Dear group,
Tomorrow, Thursday, we have one more meeting. Borivoje, who is a visitor in
our group for this month, will be presenting a talk tomorrow (see Title and
Abstract below). Hope you can make it. The talk will be at 1:30pm in the
Division Room M102.
I will announce the details for our regular Friday's group meeting tomorrow.
I am up this time :).
Cheers,
*Details Borivoje's talk*
Title: Probabilistic theories: Classical, Quantum and Beyond Quantum
Abstract:
Quantum theory makes the most accurate empirical predictions and yet it
lacks simple, comprehensible physical principles from which the theory can
be uniquely derived. A broad class of probabilistic theories exist which all
share some features with quantum theory, such as probabilistic predictions
for individual outcomes (indeterminism), the impossibility of information
transfer faster than speed of light (no-signaling) or the impossibility of
copying of unknown states (no-cloning). A vast majority of attempts to find
physical principles behind quantum theory either fall short of deriving the
theory uniquely from the principles or are based on abstract mathematical
assumptions that require themselves a more conclusive physical motivation.

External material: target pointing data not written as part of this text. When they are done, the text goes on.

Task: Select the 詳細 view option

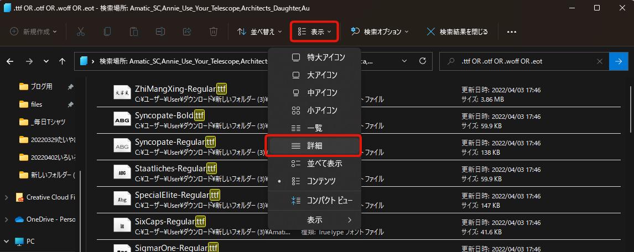Action: pyautogui.click(x=314, y=146)
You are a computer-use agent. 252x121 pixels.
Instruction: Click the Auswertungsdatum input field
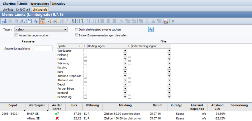pos(43,48)
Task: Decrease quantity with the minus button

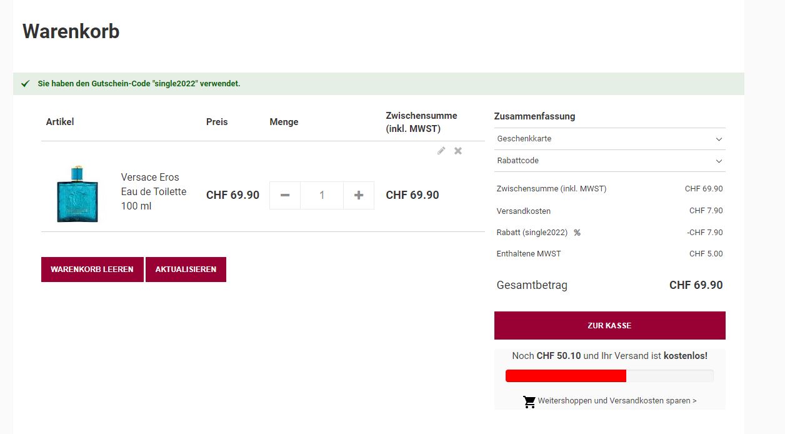Action: [285, 195]
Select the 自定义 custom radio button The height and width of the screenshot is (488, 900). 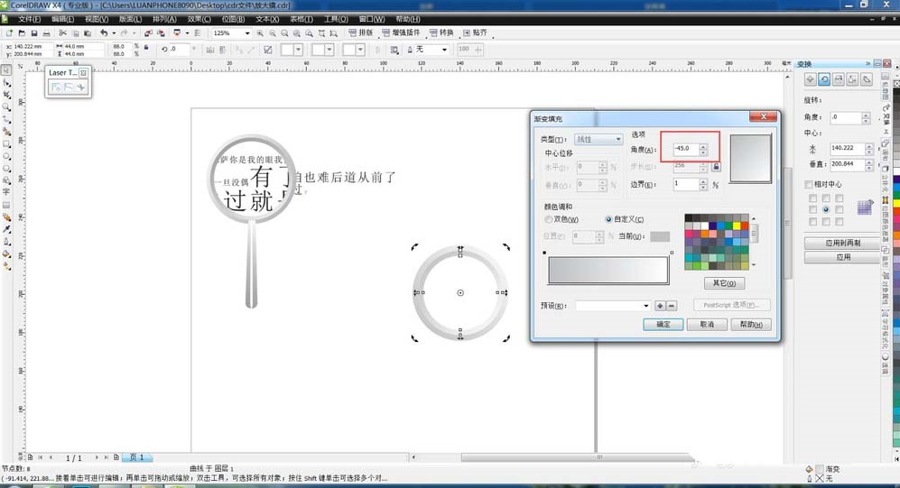coord(608,219)
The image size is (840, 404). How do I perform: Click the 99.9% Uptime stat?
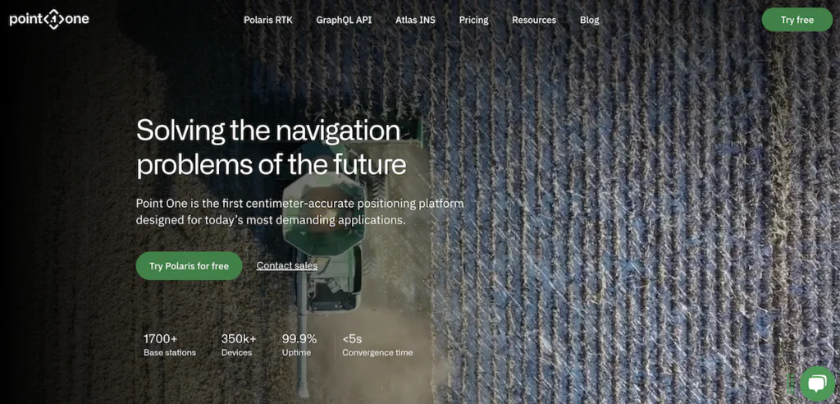tap(299, 345)
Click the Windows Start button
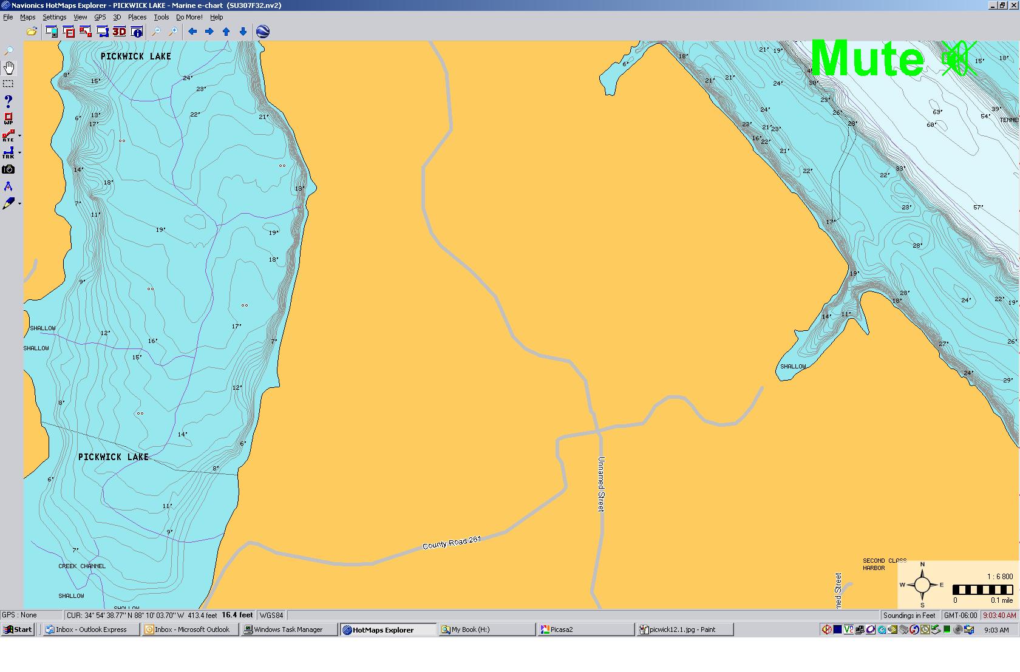 18,630
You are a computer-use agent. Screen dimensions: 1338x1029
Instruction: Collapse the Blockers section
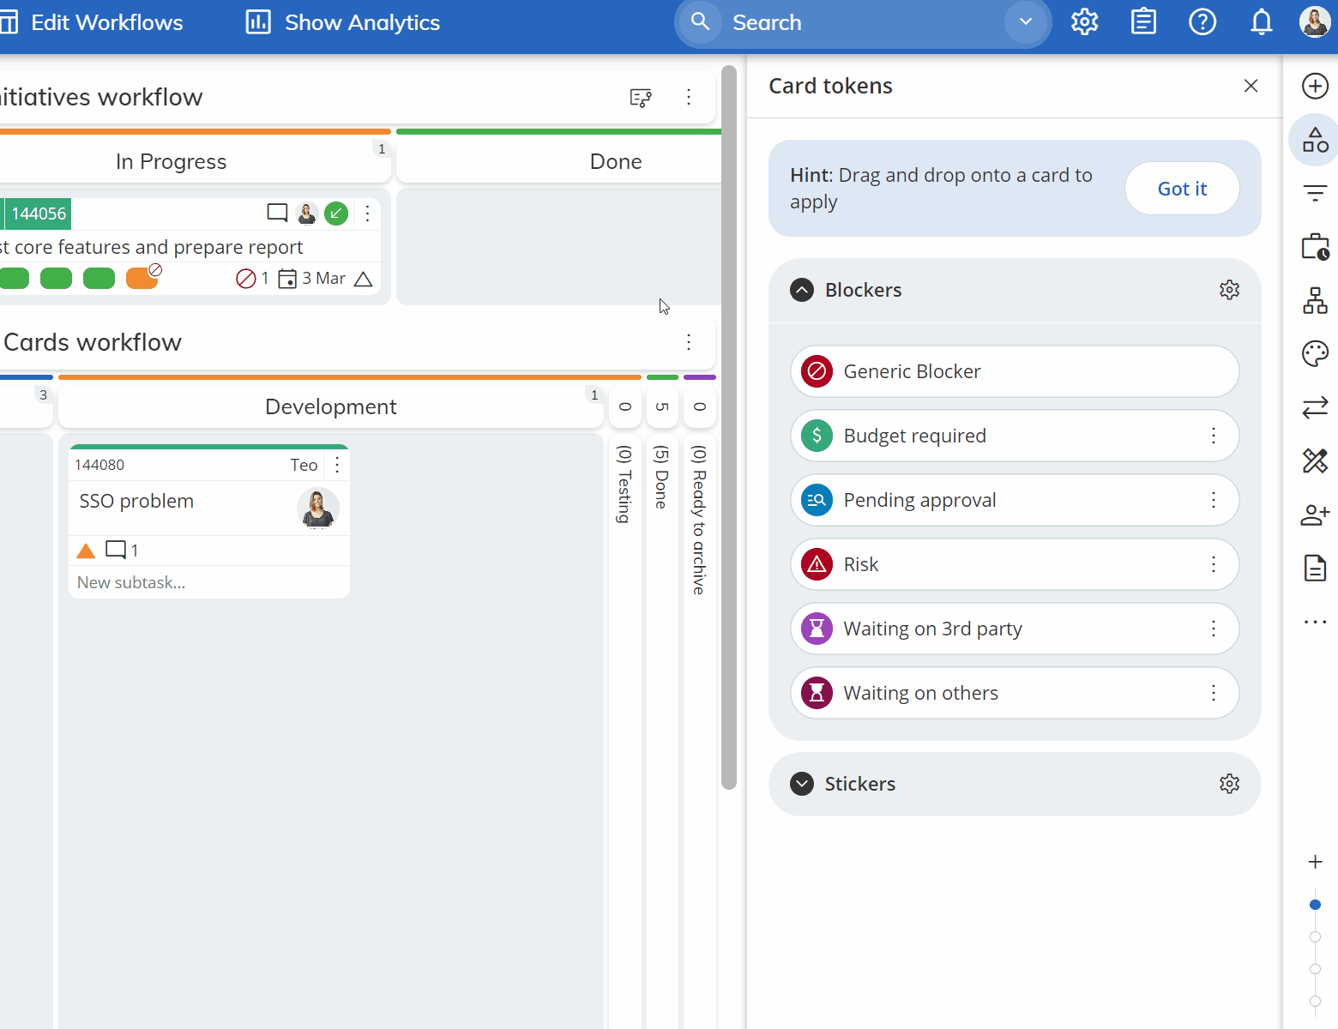click(x=802, y=290)
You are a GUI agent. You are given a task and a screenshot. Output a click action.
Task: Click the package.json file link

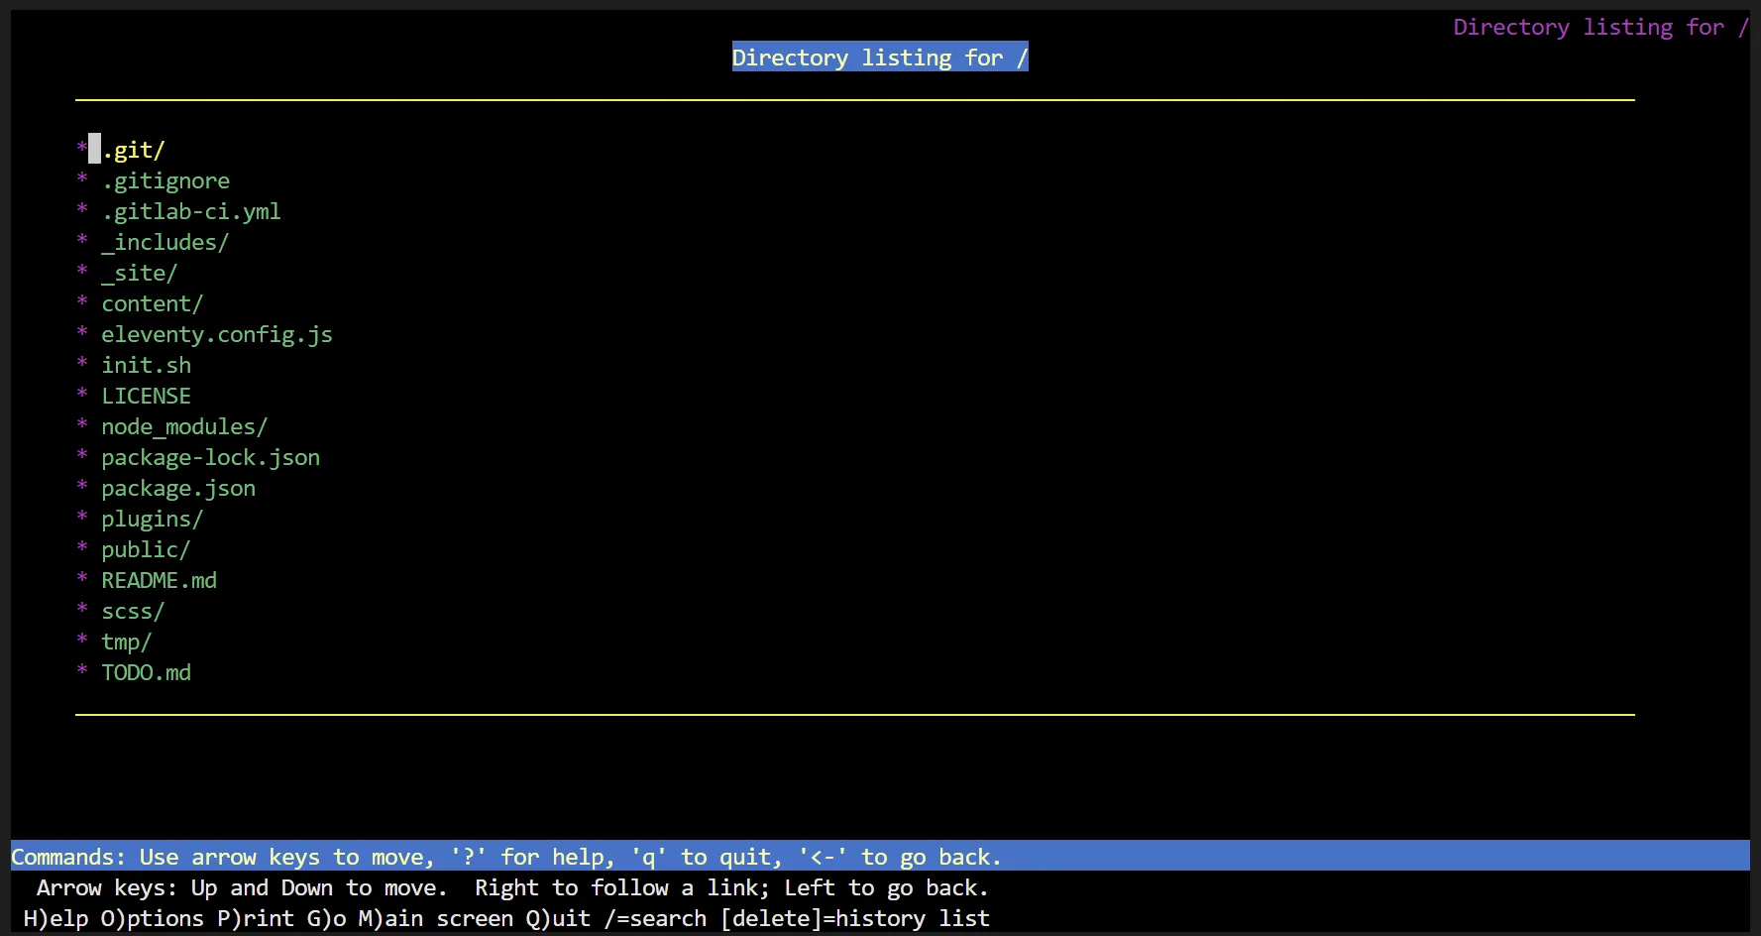[178, 488]
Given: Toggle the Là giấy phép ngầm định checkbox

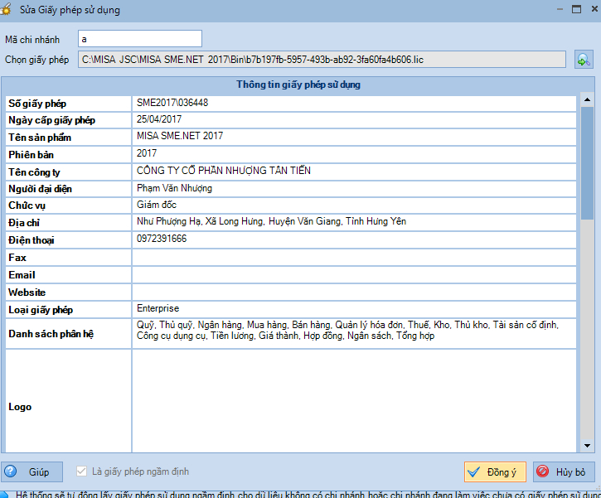Looking at the screenshot, I should coord(81,471).
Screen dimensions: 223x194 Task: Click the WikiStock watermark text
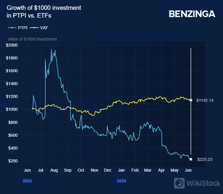pyautogui.click(x=203, y=183)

Here, we show that classical probability theory and quantum theory can be
reconstructed from three reasonable axioms: (1) (Information capacity) All
systems with information carrying capacity of one bit are equivalent. (2)
(Locality) The state of a composite system is completely determined by
measurements on its subsystems. (3) (Reversibility) Between any two pure
states there exists a reversible transformation. If one requires the
transformation from the last axiom to be continuous, one separates quantum
theory from the classical probabilistic one. A remarkable result following
from our reconstruction is that no probability theory other than quantum
theory can exhibit entanglement without contradicting one or more axioms.
--
Alejandro Perdomo-Ortiz
Ph.D. Candidate in Chemical Physics.
Harvard University
12 Oxford St #482, Cambridge, MA, 02138.